# Reproduction of Citation-Integrity

### Authored by Jeffrey Dick on 2024-11-29

This notebook presents my reproduction of the Citation-Integrity model.
See [multivers/README.md](https://github.com/jedick/readycite/tree/main/multivers) for details about setting up the model, including sources of data.

## Introduction to the model

This description was adapted from [Sarol et al. (2024)](https://doi.org/10.1093/bioinformatics/btae420).

- [Citation-Integrity](https://github.com/ScienceNLP-Lab/Citation-Integrity) is based on [MultiVerS](https://github.com/dwadden/multivers), which uses the Longformer encoder.
    - The data processed by MultiVerS consist of **claims** and **abstracts**. The original model was applied to a version of the SciFact dataset with additional preprocessing for negative sampling ([Wadden et al., 2022](https://doi.org/10.48550/arXiv.2112.01640)).
    - The Citation-Integrity dataset consists of **claims** and **evidence**. The evidence is treated like the abstract for the purpose of the MultiVerS model. *This is the dataset used for this notebook.*
- MultiVerS performs two tasks independently:
    - selection of rationale sentences from the abstracts
    - label prediction for the claims
- Based on poor performance in experiments, Citation-Integrity ignores the rational sentence selection in MultiVerS by setting the loss function weight to 0.
- Compared to MultiVerS, Citation-Integrity adds three tokens to the claims as citation markers:
    - [CIT] for the target citation
    - [MULTI_CIT] for the target citation among other citations
    - [OTHER_CIT] for non-target citations
- Unlike MultiVerS, which selects rationale sentences from only the abstracts of cited articles, Citation-Integrity uses the full text of articles.
    - The BM25 model is used to retrieve the top 60 sentences.
    - The MonoT5 reranker is used to rerank those sentences.
    - The top-k (5, 10, or 20 in experiments) sentences are used as evidence sentences.
- The labels used in Citation-Integrity (ACCURATE, NOT_ACCURATE, NEI) have different names but otherwise correspond to the labels used in MultiVerS (SUPPORT, REFUTE, NOT ENOUGH INFORMATION).
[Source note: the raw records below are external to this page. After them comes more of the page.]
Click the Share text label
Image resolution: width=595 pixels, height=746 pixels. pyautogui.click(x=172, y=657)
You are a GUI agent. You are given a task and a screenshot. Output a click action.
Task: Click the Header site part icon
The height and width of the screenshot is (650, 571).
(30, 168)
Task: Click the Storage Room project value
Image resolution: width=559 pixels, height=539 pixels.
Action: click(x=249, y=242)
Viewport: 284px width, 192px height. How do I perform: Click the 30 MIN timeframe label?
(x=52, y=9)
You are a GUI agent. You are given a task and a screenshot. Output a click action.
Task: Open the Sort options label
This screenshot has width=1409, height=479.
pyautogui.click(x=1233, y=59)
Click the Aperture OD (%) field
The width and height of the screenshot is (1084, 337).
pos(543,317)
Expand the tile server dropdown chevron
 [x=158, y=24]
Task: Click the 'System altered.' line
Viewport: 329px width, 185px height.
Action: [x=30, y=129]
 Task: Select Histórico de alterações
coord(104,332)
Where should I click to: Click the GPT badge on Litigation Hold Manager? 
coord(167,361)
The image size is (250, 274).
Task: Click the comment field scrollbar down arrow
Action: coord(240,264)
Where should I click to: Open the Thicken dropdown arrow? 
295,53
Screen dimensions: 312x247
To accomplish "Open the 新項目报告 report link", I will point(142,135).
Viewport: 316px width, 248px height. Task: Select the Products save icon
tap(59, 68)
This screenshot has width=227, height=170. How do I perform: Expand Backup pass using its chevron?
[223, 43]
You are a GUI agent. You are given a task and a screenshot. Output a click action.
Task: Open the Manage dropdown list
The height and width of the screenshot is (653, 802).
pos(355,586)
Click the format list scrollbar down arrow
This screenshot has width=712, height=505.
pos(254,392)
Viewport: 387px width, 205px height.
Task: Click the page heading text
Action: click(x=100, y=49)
Note: The IRRELEVANT label used in the paper of Sarol et al. (2024) maps to the NEI label in the Citation-Integrity dataset.
- The baseline model in Citation-Integrity is MultiVerS trained on HealthVER.
- I used the baseline model as the starting point for training on the Citation-Integrity dataset.

# Model parameters and checkpoints

The predictions made by the model at four checkpoints are compared below.
These checkpoints are:

- Model A (`bestModel-001.ckpt`): This is the best model from [Citation-Integrity](https://github.com/ScienceNLP-Lab/Citation-Integrity) and was downloaded from [Google Drive](https://drive.google.com/drive/u/0/folders/11b6Z8iv2FXObWmLaqfYzgUQsaL4QgTT2?q=parent:11b6Z8iv2FXObWmLaqfYzgUQsaL4QgTT2).
- Model B (`citint_20241127.ckpt`): This is my first reproduction of the Citation-Integrity model. Except for modification made to `requirements.txt` and imported packages, the codebase is identical to [this commit of Citation-Integrity](https://github.com/ScienceNLP-Lab/Citation-Integrity/commit/277152f9dfe3873455220f4cd15269474ab15617). This corresponds to commit [e10022](https://github.com/jedick/readycite/commit/e10022ecc4a24646708f6dd81e40f20208d62860).
- Model C: (`citint_20241128.ckpt`): As in Model B, but with the dataset in `val_dataloader` changed from `"test"` to `"val"`. This corresponds to commit [cf8461](https://github.com/jedick/readycite/commit/cf846148c39557c45d99e2fcbb3409adea4fede3).
- Model D: (`citint_20241129.ckpt`): As in Model C, but with the number of epochs in `train_target.py` changed from 5 to 20.